**REQUIRED WORK:**
Which lines run from the line with "You are a GUI agent. The screenshot is 1087×2576." through the line with "[Share] (794, 326)" in the entries below? Print them exactly, both ends included, and nothing more.

**PROVIDED DATA:**
==================================================

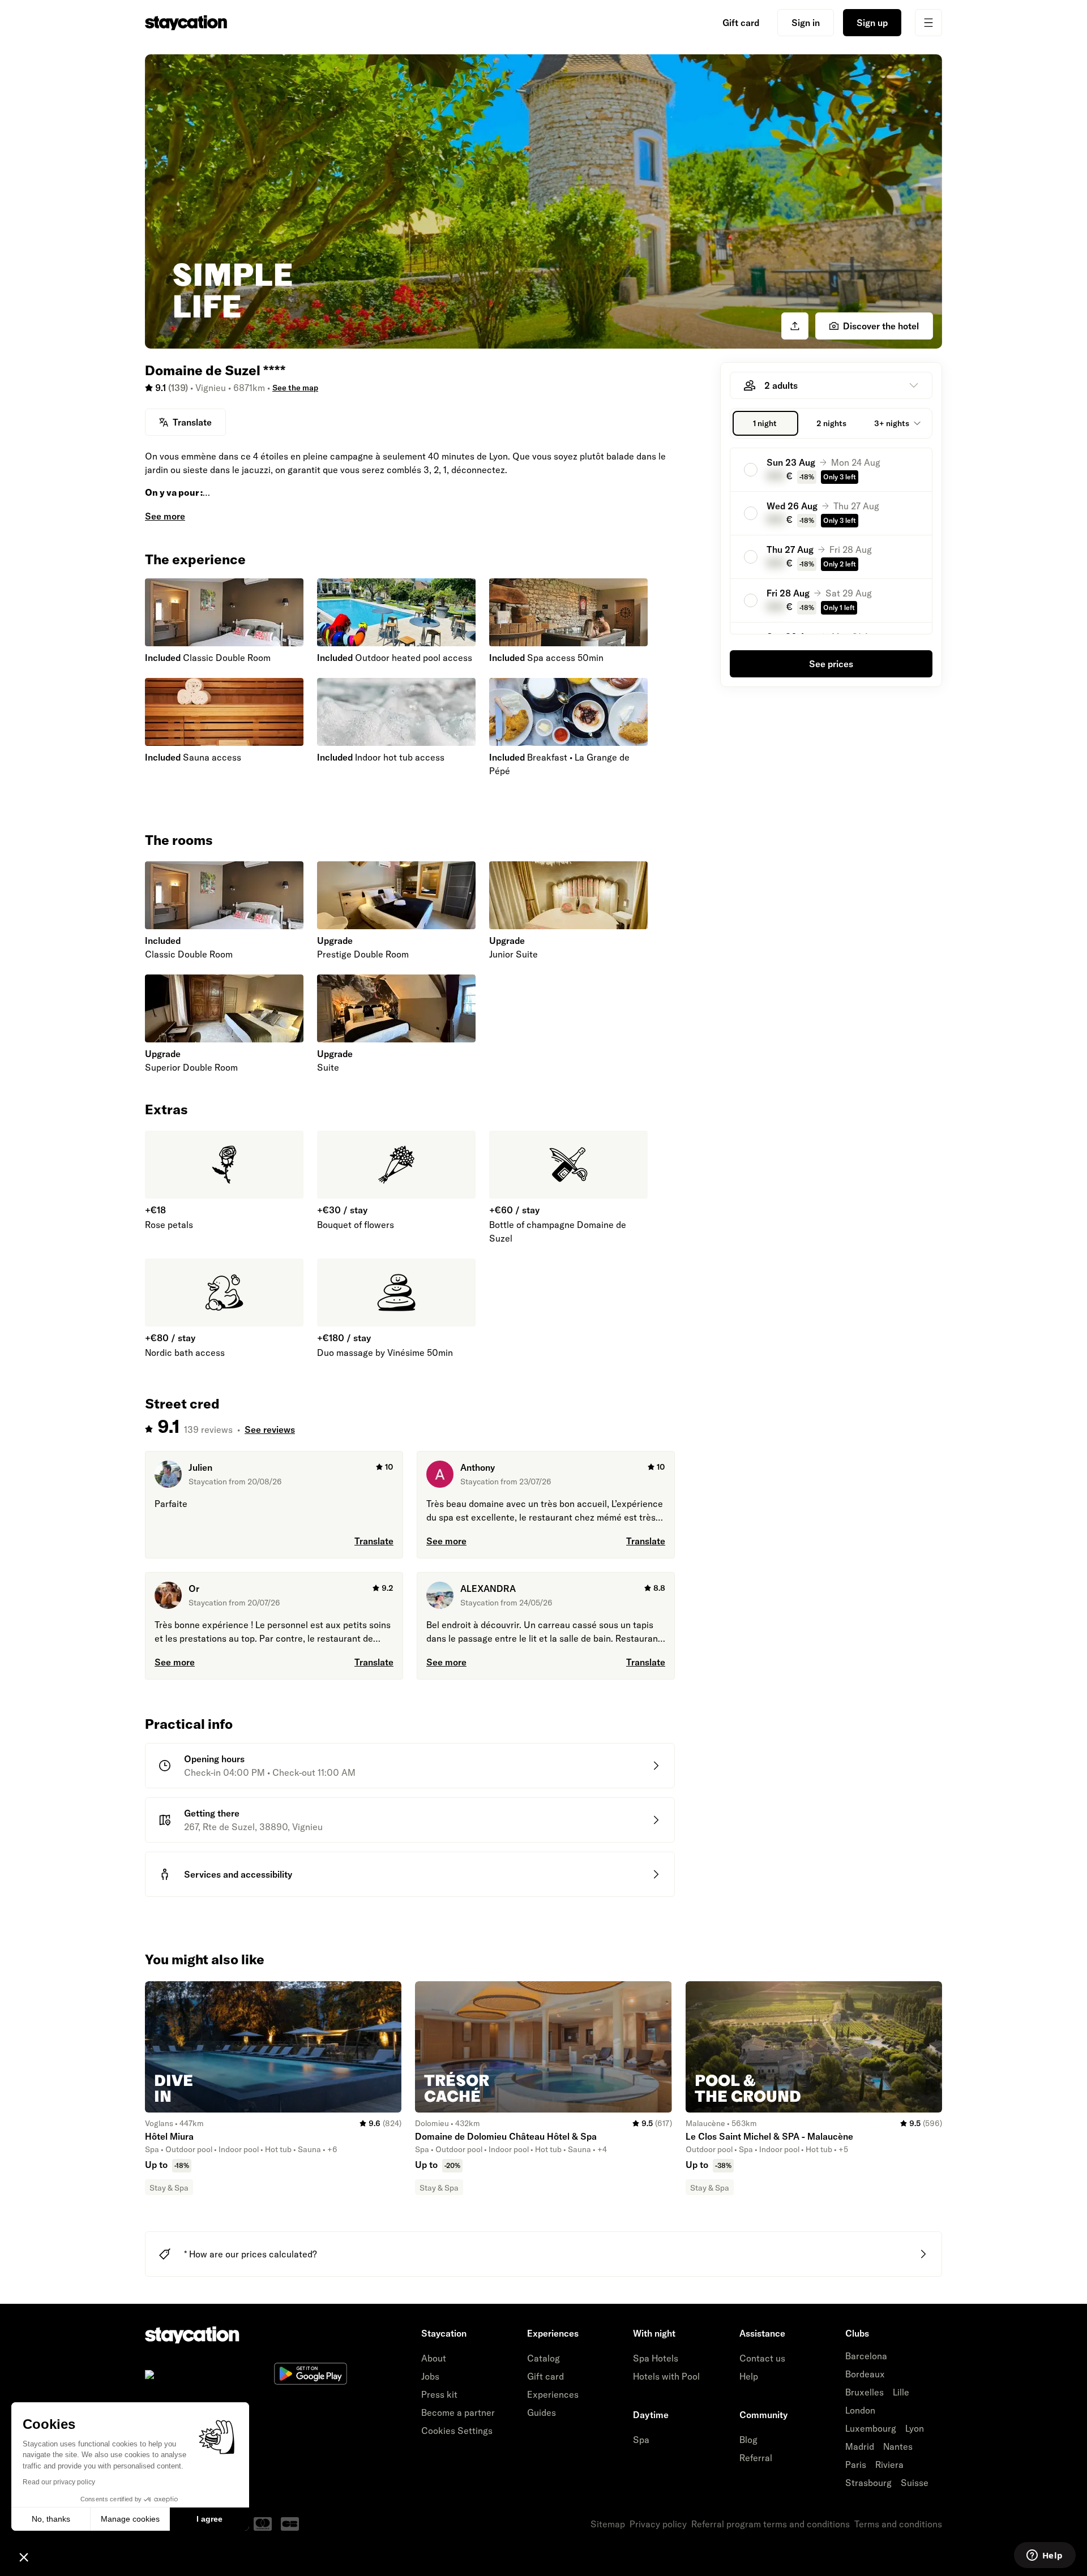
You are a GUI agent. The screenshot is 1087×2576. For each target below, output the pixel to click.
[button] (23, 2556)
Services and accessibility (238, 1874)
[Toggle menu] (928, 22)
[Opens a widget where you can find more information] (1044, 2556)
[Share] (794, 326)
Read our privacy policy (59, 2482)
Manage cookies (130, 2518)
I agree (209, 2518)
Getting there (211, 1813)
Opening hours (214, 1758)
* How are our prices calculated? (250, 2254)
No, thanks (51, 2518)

==================================================

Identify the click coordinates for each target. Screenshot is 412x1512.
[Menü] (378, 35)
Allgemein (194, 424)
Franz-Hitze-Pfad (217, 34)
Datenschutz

==================================================

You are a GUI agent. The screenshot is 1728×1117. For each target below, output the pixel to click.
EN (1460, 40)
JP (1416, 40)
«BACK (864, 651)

==================================================

**SOLUTION TO THIS EXERCISE:**
You are a GUI agent. The screenshot is 1087×2576. For each target below, output the pixel to click.
[button] (23, 2556)
Services and accessibility (238, 1874)
[Toggle menu] (928, 22)
[Opens a widget where you can find more information] (1044, 2556)
[Share] (794, 326)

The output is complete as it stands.